Macro Calculator
Enter your daily calorie target and body weight to split your calories into protein, carbs, and fat targets in grams. Protein is set at 1 gram per pound of bodyweight, a standard fitness benchmark, with the remainder split between fat and carbs.
How to calculate macro
This split starts with protein at 1 gram per pound of bodyweight, a well-established target for preserving or building muscle, worth 4 calories per gram. Fat is set to 25% of total calories, a common baseline that supports hormone health, worth 9 calories per gram.
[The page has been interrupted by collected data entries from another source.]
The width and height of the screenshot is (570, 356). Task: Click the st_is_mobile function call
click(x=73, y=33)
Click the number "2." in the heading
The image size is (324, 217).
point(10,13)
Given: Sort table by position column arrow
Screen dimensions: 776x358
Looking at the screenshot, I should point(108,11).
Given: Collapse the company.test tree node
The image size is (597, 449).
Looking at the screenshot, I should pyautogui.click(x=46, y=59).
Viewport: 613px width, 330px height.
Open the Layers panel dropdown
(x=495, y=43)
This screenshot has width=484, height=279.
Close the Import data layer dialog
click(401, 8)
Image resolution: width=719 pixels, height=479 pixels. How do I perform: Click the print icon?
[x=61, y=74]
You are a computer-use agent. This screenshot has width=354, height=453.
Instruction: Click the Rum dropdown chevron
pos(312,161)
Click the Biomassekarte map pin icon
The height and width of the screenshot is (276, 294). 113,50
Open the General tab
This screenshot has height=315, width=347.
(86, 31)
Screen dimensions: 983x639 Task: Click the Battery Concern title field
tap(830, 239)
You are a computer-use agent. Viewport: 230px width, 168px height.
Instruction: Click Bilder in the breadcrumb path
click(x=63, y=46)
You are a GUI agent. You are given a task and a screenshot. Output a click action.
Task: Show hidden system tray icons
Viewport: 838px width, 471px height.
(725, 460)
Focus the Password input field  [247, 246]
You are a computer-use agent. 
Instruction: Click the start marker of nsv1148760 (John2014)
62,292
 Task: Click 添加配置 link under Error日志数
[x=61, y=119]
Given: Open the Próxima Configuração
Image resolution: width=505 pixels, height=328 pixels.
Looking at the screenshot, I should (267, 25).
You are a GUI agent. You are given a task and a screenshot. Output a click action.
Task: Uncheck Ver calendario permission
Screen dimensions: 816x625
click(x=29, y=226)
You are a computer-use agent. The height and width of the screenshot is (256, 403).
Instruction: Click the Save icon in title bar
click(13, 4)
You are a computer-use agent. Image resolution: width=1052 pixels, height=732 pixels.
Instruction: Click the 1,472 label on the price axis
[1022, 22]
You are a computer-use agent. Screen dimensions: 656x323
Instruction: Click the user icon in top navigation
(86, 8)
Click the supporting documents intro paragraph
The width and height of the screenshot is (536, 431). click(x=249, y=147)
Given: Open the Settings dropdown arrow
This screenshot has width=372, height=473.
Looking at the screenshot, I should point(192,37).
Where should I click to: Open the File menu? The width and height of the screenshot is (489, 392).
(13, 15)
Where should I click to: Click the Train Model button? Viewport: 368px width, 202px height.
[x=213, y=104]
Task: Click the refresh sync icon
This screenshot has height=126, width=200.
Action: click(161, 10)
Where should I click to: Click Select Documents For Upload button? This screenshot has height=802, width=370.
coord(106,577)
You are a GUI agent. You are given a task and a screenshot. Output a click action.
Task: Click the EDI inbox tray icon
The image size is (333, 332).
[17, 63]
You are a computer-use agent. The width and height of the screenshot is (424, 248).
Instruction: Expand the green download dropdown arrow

Whatever calories remain go to carbs at 4 calories per gram, fueling training and daily activity. Adjust the calorie input to match your goal (from your TDEE calculator result) and the macros scale with it.
Protein (g) = weight (lb) x 1; Fat (kcal) = calories x 25%; Carbs = remaining calories / 4
Worked example
A 160 lb person targets 2,000 calories per day.
- Protein: 160 lb x 1 = 160 g, which is 160 x 4 = 640 calories
- Fat: 2,000 x 25% = 500 calories, which is 500 / 9 = 55.6 g
- Carbs: 2,000 - 640 - 500 = 860 calories, which is 860 / 4 = 215 g
Result: 160 g protein, 215 g carbs, and 55.6 g fat for a 2,000-calorie day.
Frequently asked questions
What are macros?
Macronutrients (macros) are the three sources of calories in food: protein, carbohydrates, and fat. Protein and carbs each provide 4 calories per gram, while fat provides 9 calories per gram. Tracking macros, not just total calories, lets you shape a diet around body-composition goals like building muscle or losing fat.
Why 1 gram of protein per pound of bodyweight?
It is a long-standing rule of thumb in strength and physique training, roughly equivalent to 2.2 g per kg, that comfortably covers the higher end of research-supported ranges for muscle maintenance and growth during a calorie deficit or surplus. Some research suggests slightly less is sufficient, but 1 g per lb is a simple, safe target that rarely falls short.
Why does this calculator use 25% of calories for fat?
A quarter of total calories from fat is a widely used baseline that supports hormone production without crowding out carbs for training energy. Some diets (such as low-carb or ketogenic plans) intentionally raise the fat percentage and lower carbs; this calculator's default suits a general balanced approach.
Where do I get my daily calorie target?
Use the TDEE calculator to find your maintenance calories, then adjust: eat below TDEE to lose weight (a 500-calorie deficit is a common starting point) or above it to gain. Enter that adjusted number into this macro calculator's calories field to get the matching protein, carb, and fat targets.
Can I change the protein-to-fat-to-carb ratio?
This calculator uses fixed, well-supported defaults (1 g/lb protein, 25% fat, remainder carbs) to keep the result simple and defensible. If you follow a specific diet style such as keto or a higher-protein bodybuilding split, adjust the resulting grams manually, for example, lowering carbs and raising fat for a low-carb approach.